The film tells the story of how, on the eve of the triumph of Soviet competitors, workers in the American space industry feverishly tried to catch up and overtake the Soviets, who were rushing forward and upward. But, as one extremely popular Russian pop singer once sang, something is not right, and it’s not clear what.
This, however, is not at all surprising: taking into account the general intellectual level of the agency’s employees, under the leadership of the fair, but also narrow-minded Al Harrison (Kevin Costner), they cannot be trusted to launch, let alone rockets into space, a tram along a route of two stops. This is especially clearly illustrated by the character of Jim Parsons - Researcher, who mostly sits there looking as if he’s waiting for the usual off-screen laughter, and the rest of the time he’s just dumb or frowning in concentration.

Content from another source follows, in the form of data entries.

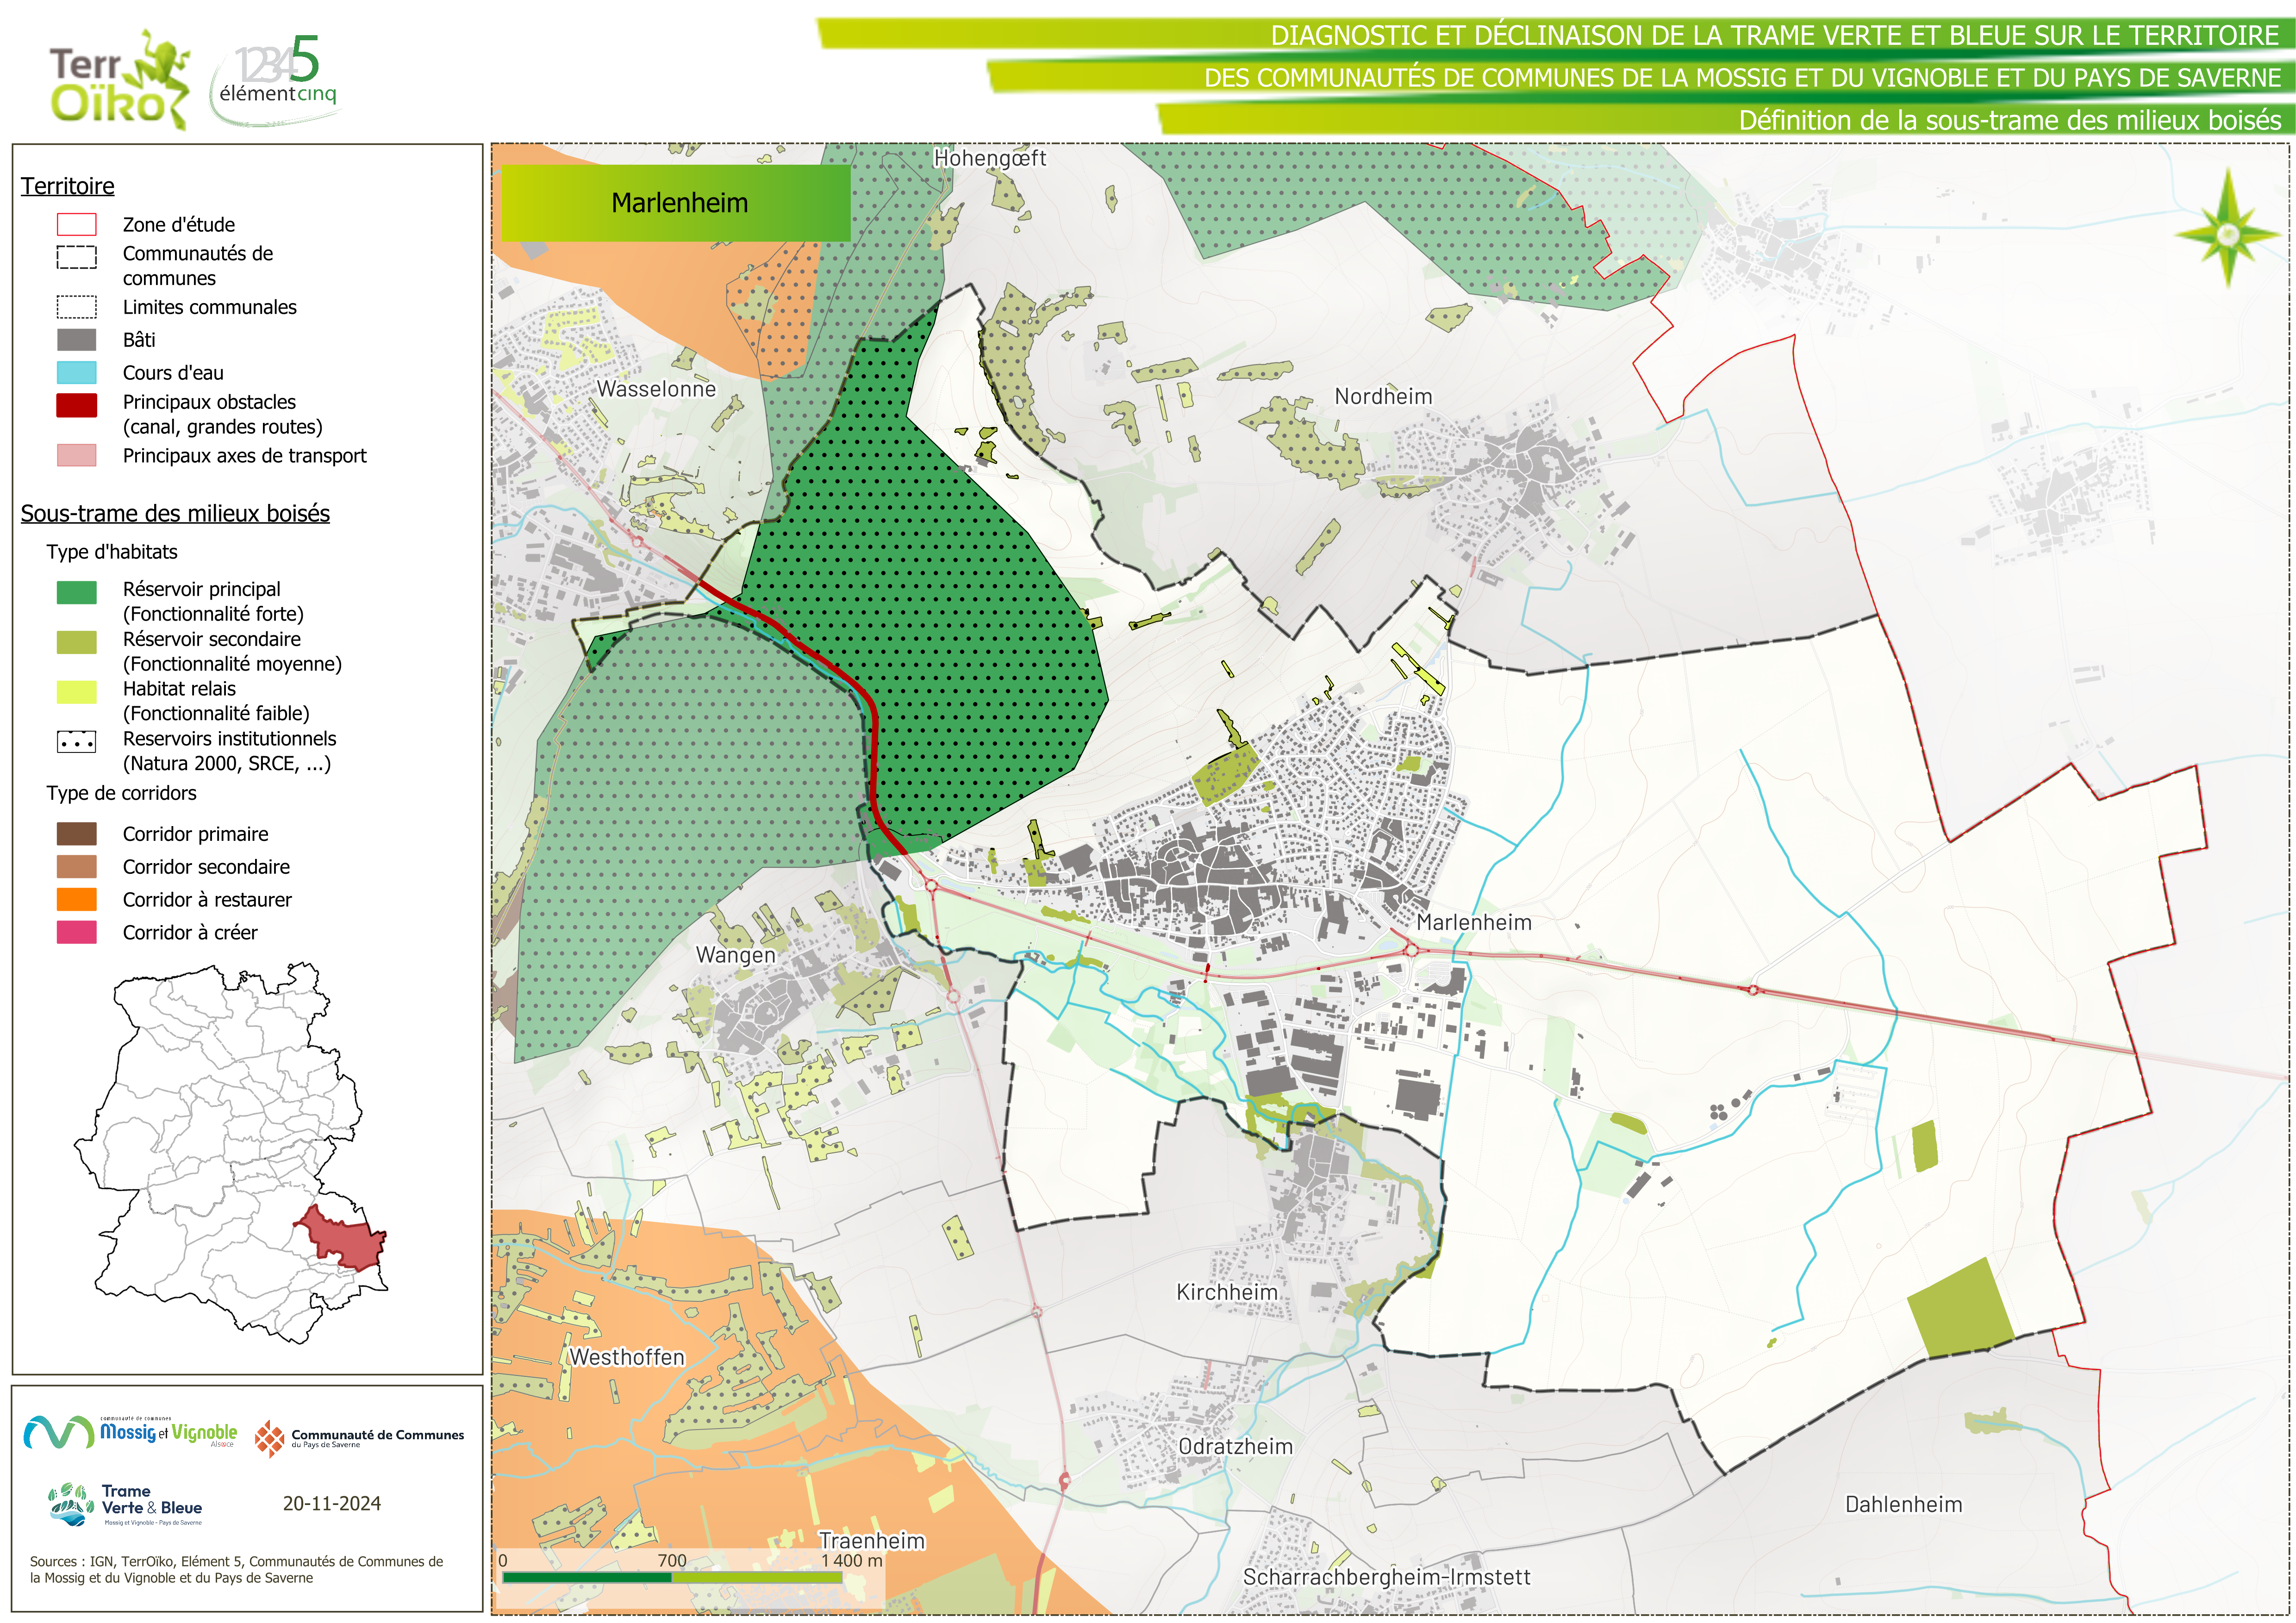This screenshot has height=1623, width=2296.
Task: Click the Mossig et Vignoble logo
Action: [130, 1433]
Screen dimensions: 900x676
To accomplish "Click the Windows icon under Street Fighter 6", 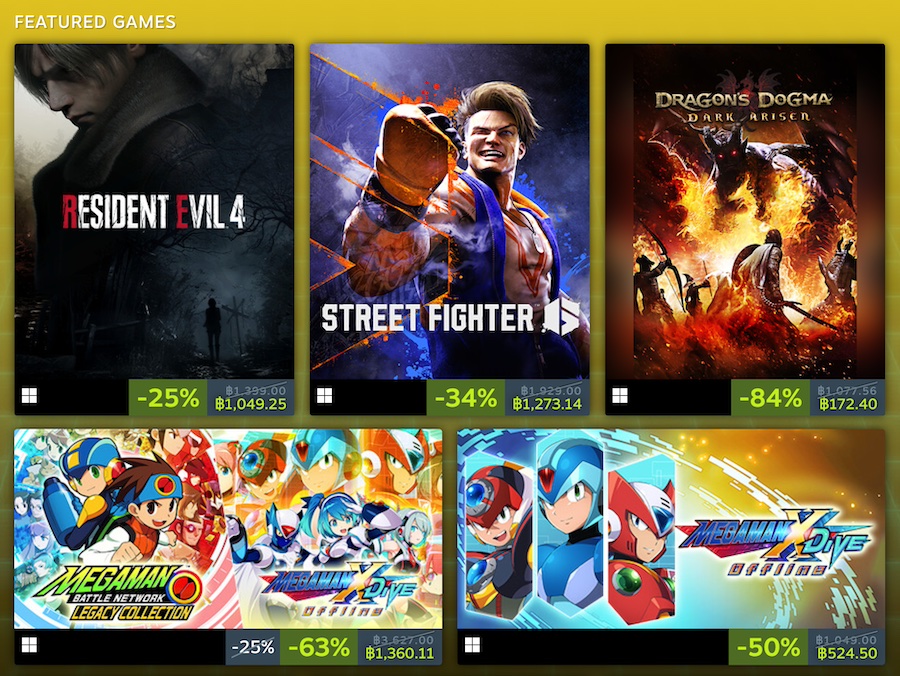I will pos(324,395).
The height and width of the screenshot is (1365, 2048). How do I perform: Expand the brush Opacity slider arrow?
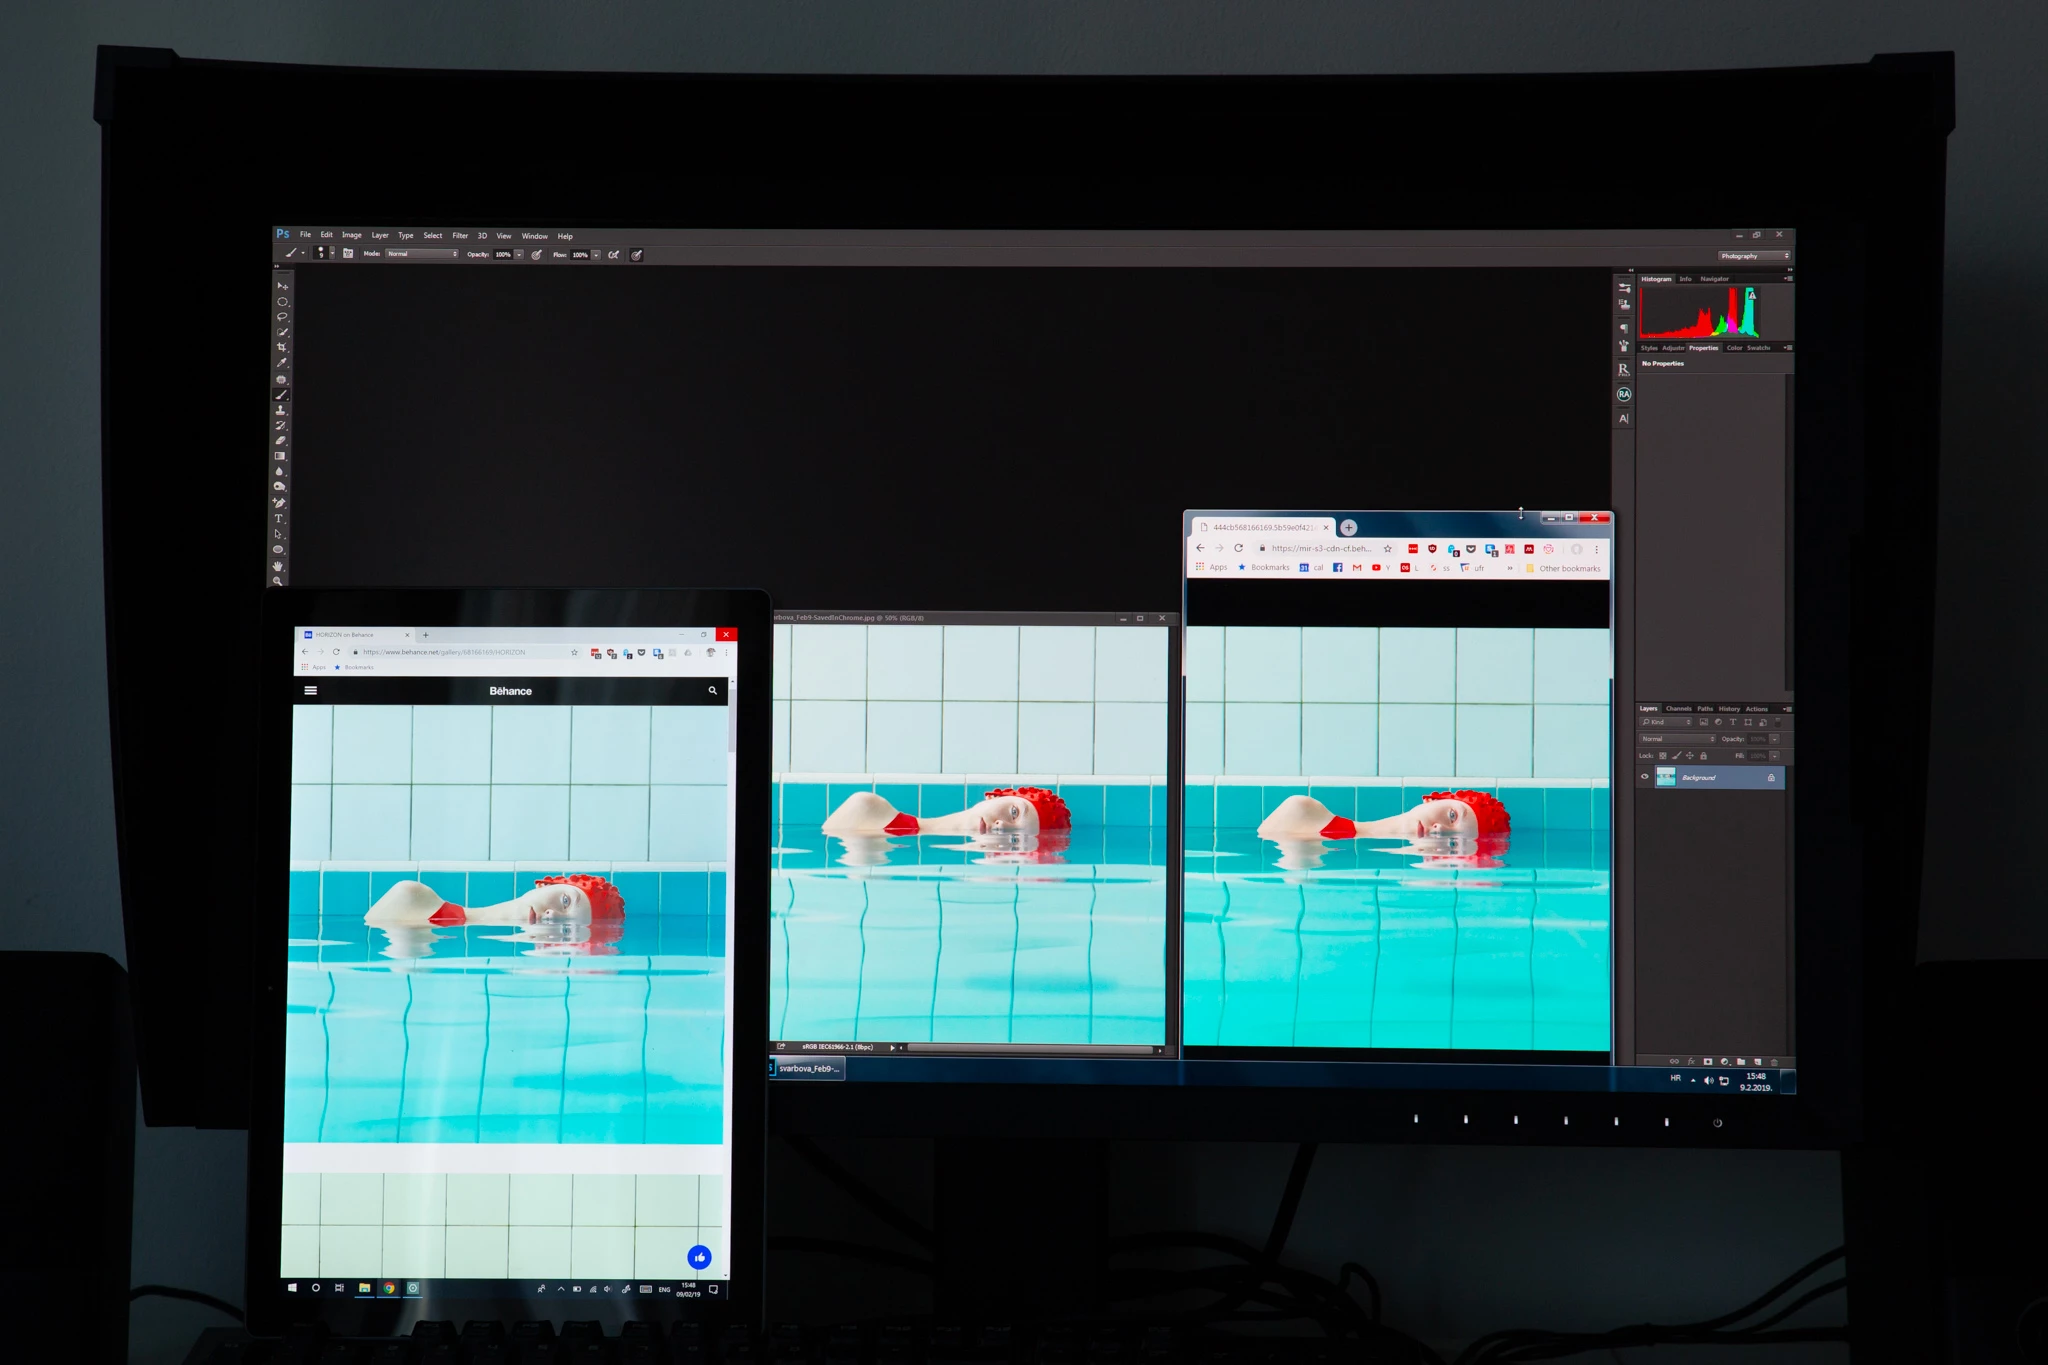coord(519,255)
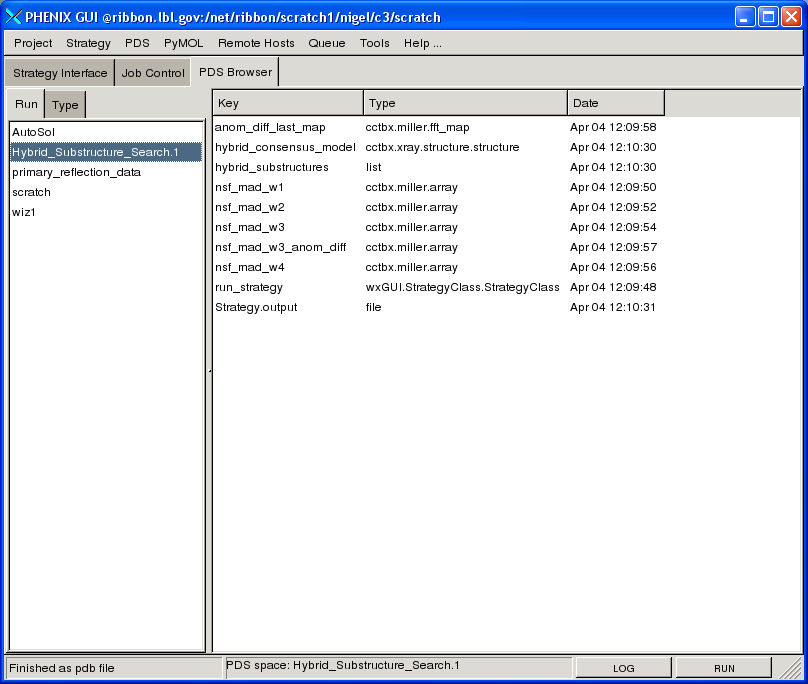Switch to the Strategy Interface tab

pyautogui.click(x=60, y=73)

But, as they say, everything changes when they come - three lively black women (Taraji P. Henson, Janelle Monae, Octavia Spencer) occupying modest technical positions. Only this cheerful, energetic and very, very smart trio can save the unfortunate sharashka from a complete fiasco. They will calculate the required figure with the speed of a calculator, and get along with the complex latest supercomputer (by stealing the necessary textbook from the library - they don’t just give books to black women, even the very, very smart ones who work at NASA), and in general the entire star project that has reached a dead end on their fragile backs will be pulled out.
They, most likely, would have been able to outrun the USSR - but racism, coupled with chauvinism, got in the way. Judge for yourself - what kind of championship in space is it when the only employee in the department who is capable of thinking has to run to the toilet on the other side of town to the sound of peppy music? That's it.
Matching the film's caricature of the very dark theme of segregation in the United States is its climax. It involves the ceremonial destruction of a “racist” sign on the bathroom door, the result of Harrison’s sudden realization that the efficiency of one black employee is higher than the productivity of all his white subordinates combined. And the boss wielding a crowbar at this moment looks - and clearly feels like - Abraham Lincoln, no more and no less. All this is done with such a deadly serious mien that the comic effect is instantly tripled.
The film, as stated, is based on real events, and the disclaimers before the end credits serve as confirmation of this. It is clear that there is no smoke without fire, and the contribution of talented women, but oppressed by an unjust society, to the development of American astronautics is certainly worthy of universal admiration. And the shameful page of history for the United States (which was never completely turned over) undoubtedly requires comprehensive study.